From sky to sea: A biologically inspired aerial–aquatic robot

There is a long history of biologically inspired design and engineering in AI. The initial concept of the artificial neural network was roughly based on the way neurons in a brain activate in response to a stimulus. More recently, researchers have built four-legged robots that can run, jump, and climb like a dog or mountain lion. 

Ke Wu, Visiting Assistant Professor of Robotics at MBZUAI, is continuing this tradition by designing soft, bio-inspired robots that draw inspiration from evolutionary processes. Wu explores how principles from nature and evolution can inform not only the physical design and control of robots but also the development of intelligent systems that can learn and adapt in ways similar to living organisms.

“There are fascinating similarities and fundamental differences between biological and artificial learning,” Wu says. “In nature, knowledge is encoded and passed down genetically from one generation to the next, allowing species to evolve gradually over time. Similarly, intelligent systems can accumulate experience and improve their performance through learning.”
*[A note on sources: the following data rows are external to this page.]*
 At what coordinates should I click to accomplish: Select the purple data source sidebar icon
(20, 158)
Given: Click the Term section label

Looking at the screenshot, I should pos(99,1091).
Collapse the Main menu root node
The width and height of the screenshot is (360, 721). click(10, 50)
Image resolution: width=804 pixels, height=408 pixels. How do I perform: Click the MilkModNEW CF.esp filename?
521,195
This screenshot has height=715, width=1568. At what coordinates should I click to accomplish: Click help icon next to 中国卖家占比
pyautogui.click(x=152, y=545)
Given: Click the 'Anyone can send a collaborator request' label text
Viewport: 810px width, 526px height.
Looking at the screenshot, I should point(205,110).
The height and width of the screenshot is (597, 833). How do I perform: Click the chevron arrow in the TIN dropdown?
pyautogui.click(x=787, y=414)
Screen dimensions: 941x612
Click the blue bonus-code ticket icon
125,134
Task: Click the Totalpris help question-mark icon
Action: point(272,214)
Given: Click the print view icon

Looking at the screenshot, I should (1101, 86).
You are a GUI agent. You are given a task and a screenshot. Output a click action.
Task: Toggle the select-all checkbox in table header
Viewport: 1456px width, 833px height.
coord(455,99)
“However, unlike biological evolution, where knowledge transfer is slow and limited to descendants, robots can instantly deploy learned information or skills to any other robot, greatly accelerating collective learning and adaptation.”

Wu has worked on many bio-inspired robots, including soft continuum robots modeled after elephant trunks, snakes, and octopuses. His research extends beyond biological forms to explore how structural intelligence and movement patterns shaped by evolution can guide robot design, control, and learning. By integrating AI and the principles of embodied intelligence, Wu’s work enables robots to learn and adapt more efficiently while offering new insights for developing more adaptive, biologically grounded intelligent systems.

One of his recent projects is a transmedia drone that is designed to move in both air and water and is inspired by the diving beetle, an insect that can fly and swim.

Wu and colleagues will present their new design at this year’s IEEE/RSJ International Conference on Intelligent Robots and Systems (IROS 2025) this month in Hangzhou, China.

Junzhe Hu, of Carnegie Mellon University and the University of Cincinnati, and Pengyu Chen, Tianxiang Feng, Yuxuan Wen, and Janet Dong of the University of Cincinnati, are co-authors of the study.

Flexibility as strength

Soft robotics is an emerging field that combines robotics, bionics, and materials science. With the rapid advancement of AI, the field is evolving at an unprecedented pace to meet growing demands for intelligent, adaptable, and energy efficient robotic systems. Wu describes it as an extremely active area of research in which researchers are rapidly proposing and exploring new ideas.

When people hear the word “robot,” they most likely think of what is known as a rigid robot. These are built out of hard materials and use mechanical joints to move.

Rigid robots have been used for decades in controlled and controlled environments, like warehouses and factory floors. While rigid robots are precise and powerful, their reliance on rigid mechanical joints constrains their degrees of freedom and maneuverability, resulting in limited compliance and reduced suitability for safe and intuitive human–robot interaction.

Alternatively, soft robots, with their high degrees of freedom, compliance, and adaptability, can move more freely and operate in environments that rigid robots can’t.

For instance, after an earthquake, a soft robot could search for survivors trapped under rubble by deforming to fit through narrow spaces. In medical applications, soft continuum robots can navigate within the human body with minimal invasiveness, enabling delicate procedures that would be difficult or unsafe for traditional rigid robots.

Moreover, because they are made of supple and flexible materials, soft robots can be safer in situations where they might encounter people.

Lessons from the diving beetle

Wu and his team looked to diving beetles because they can move efficiently in both air and water. These bugs use their wings to fly in the air; when they enter the water, they use hairs on their legs to help them swim.

The team’s design is based on a quadcopter drone but replaces the traditional design with what they call a variable-stiffness propulsion module. In the air, the arms of the drone are rigid. When the drone enters the water, two of the arms become flexible, allowing it to propel itself with a swimming motion.

It’s the first drone design that replaces the traditional, rigid frame of a quadcopter with a variable-stiffness propulsion module that allows it to move in both air and water.